_What is being asked:_
Print, word for word, the opening line of the data below and every line after it through the line that contains "Given: Open the Temperature thermometer tab", but not the pictures.

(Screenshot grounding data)
*-*-*
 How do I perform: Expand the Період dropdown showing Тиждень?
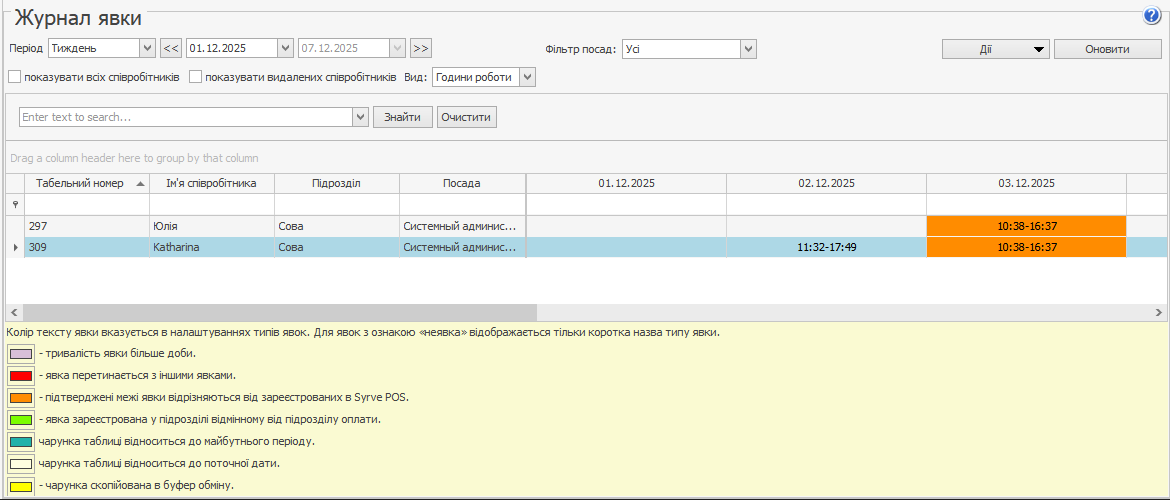[148, 48]
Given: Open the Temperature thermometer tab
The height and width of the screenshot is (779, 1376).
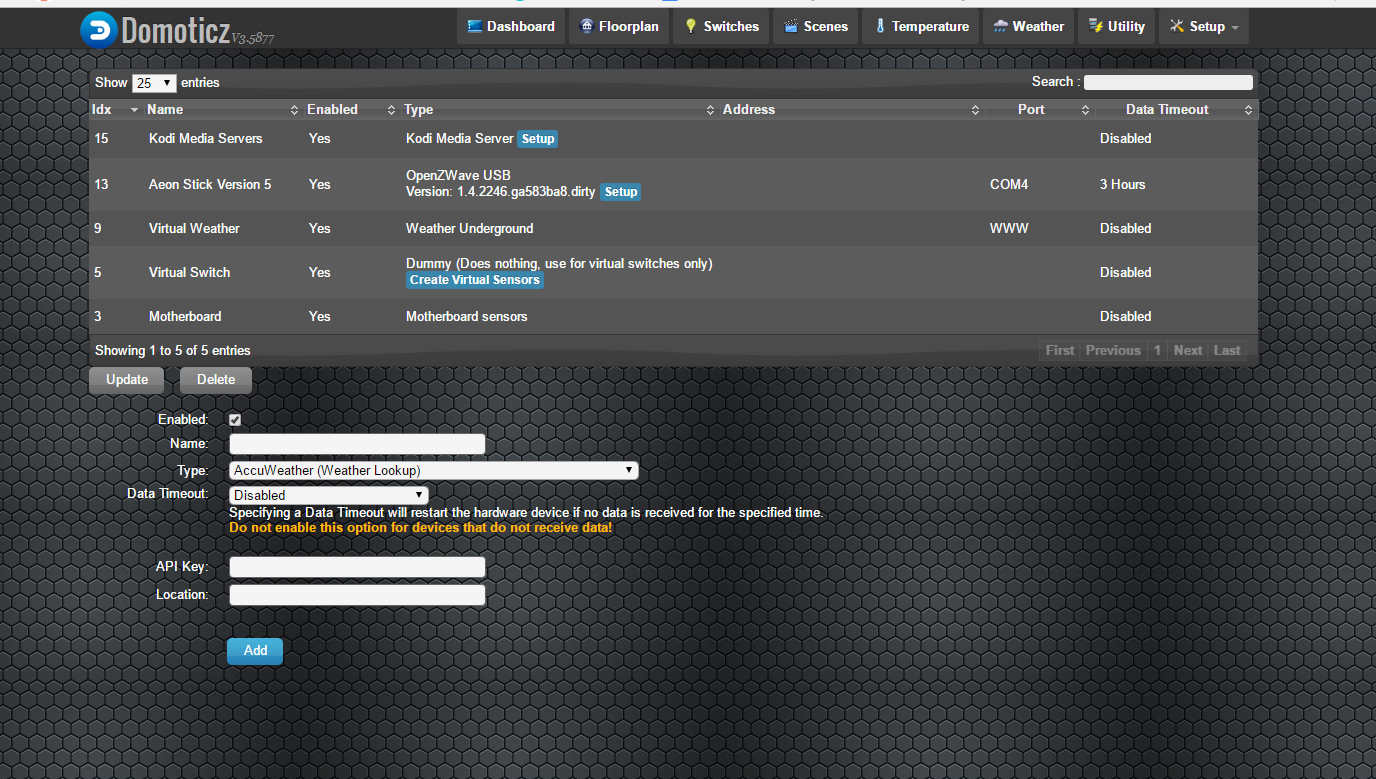Looking at the screenshot, I should [x=921, y=27].
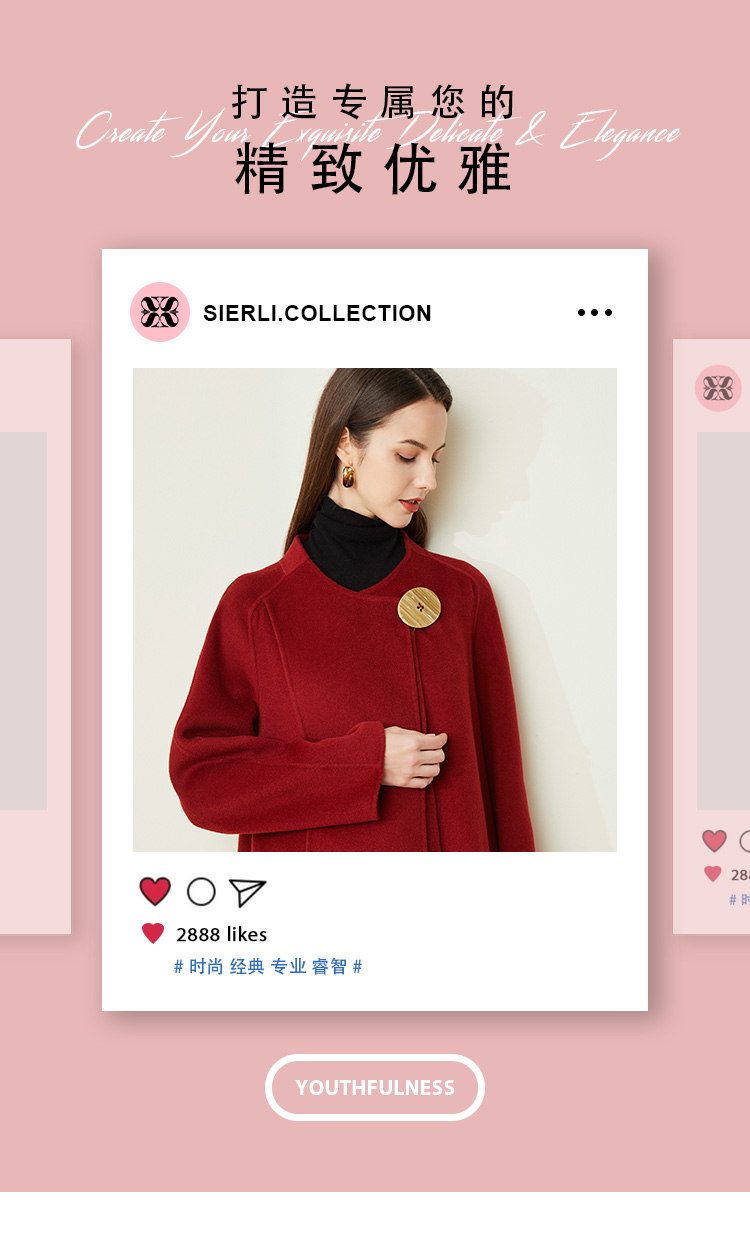The width and height of the screenshot is (750, 1242).
Task: Open the red coat model photo
Action: coord(375,610)
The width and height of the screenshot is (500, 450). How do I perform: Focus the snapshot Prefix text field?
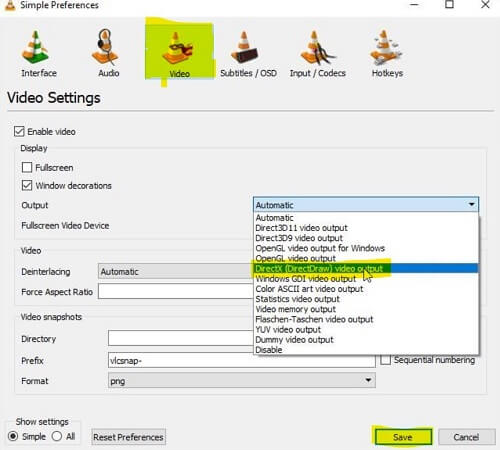pos(242,360)
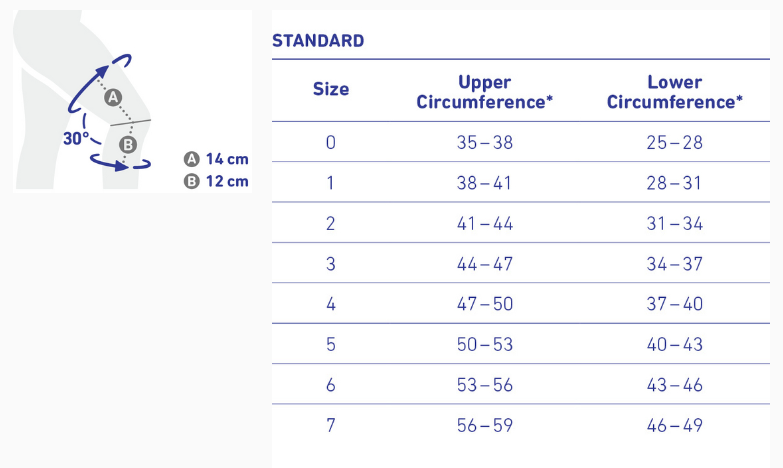Image resolution: width=783 pixels, height=468 pixels.
Task: Click the gray B marker on the knee diagram
Action: tap(128, 145)

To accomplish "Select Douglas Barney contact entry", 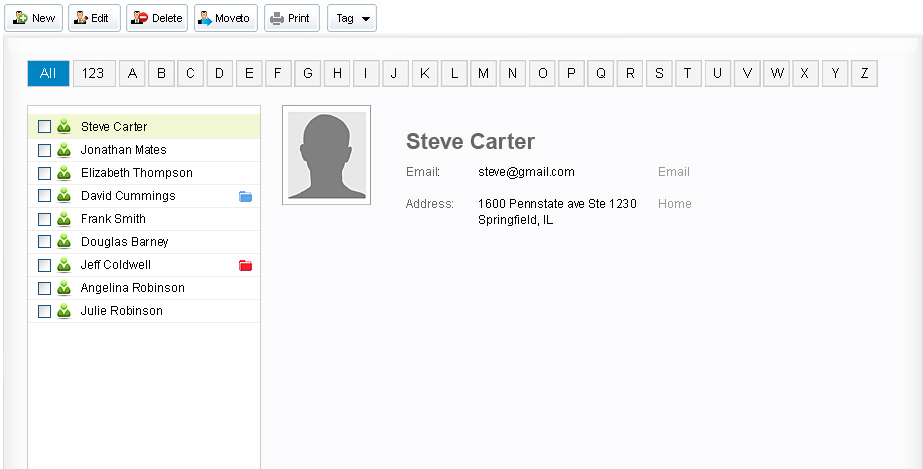I will click(125, 242).
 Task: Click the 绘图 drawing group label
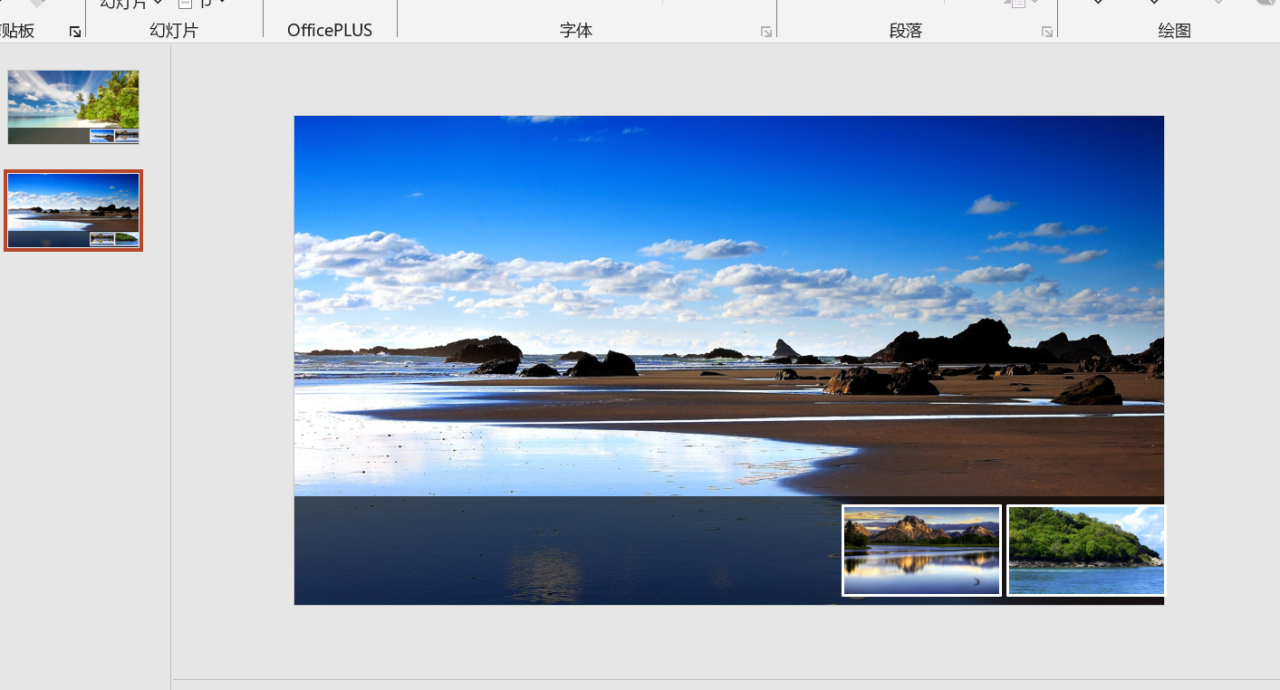point(1174,31)
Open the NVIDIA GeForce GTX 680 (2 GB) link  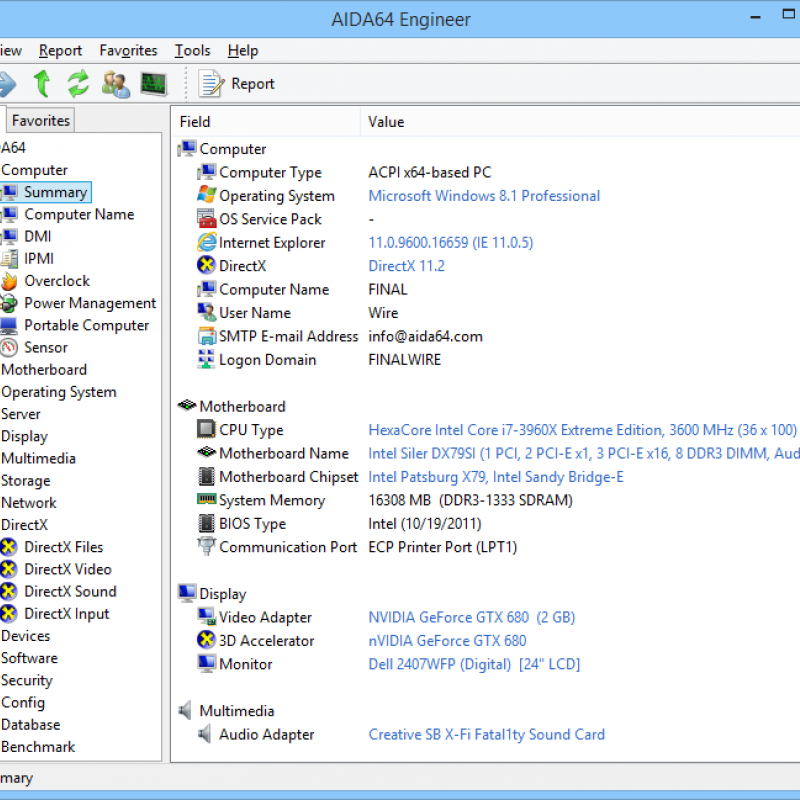click(x=471, y=617)
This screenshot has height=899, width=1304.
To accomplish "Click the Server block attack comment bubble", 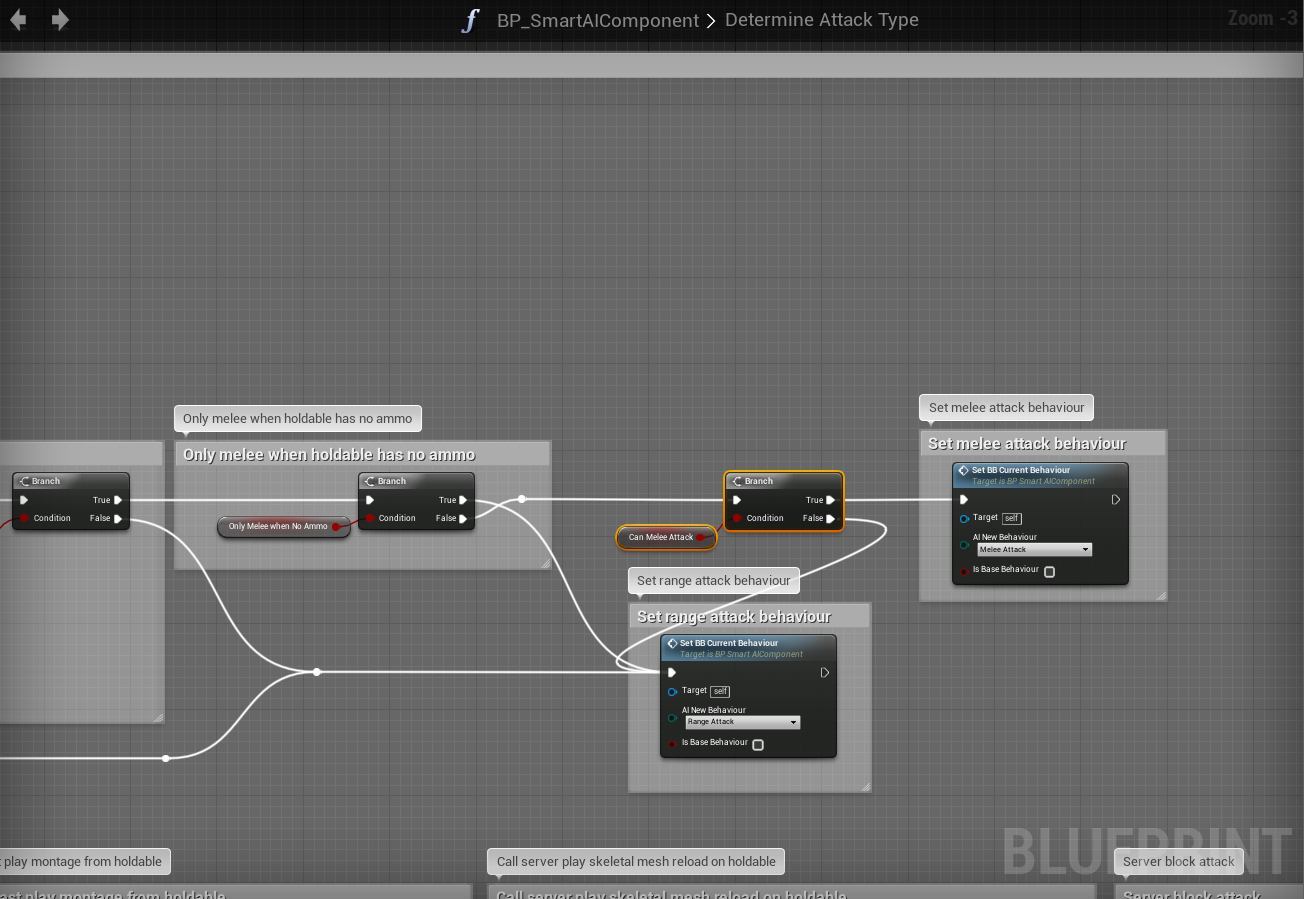I will click(1178, 861).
*-*-*
_Written response:_
 How do I perform: Expand the Період dropdown showing Тиждень?
[148, 48]
Given: Open the Temperature thermometer tab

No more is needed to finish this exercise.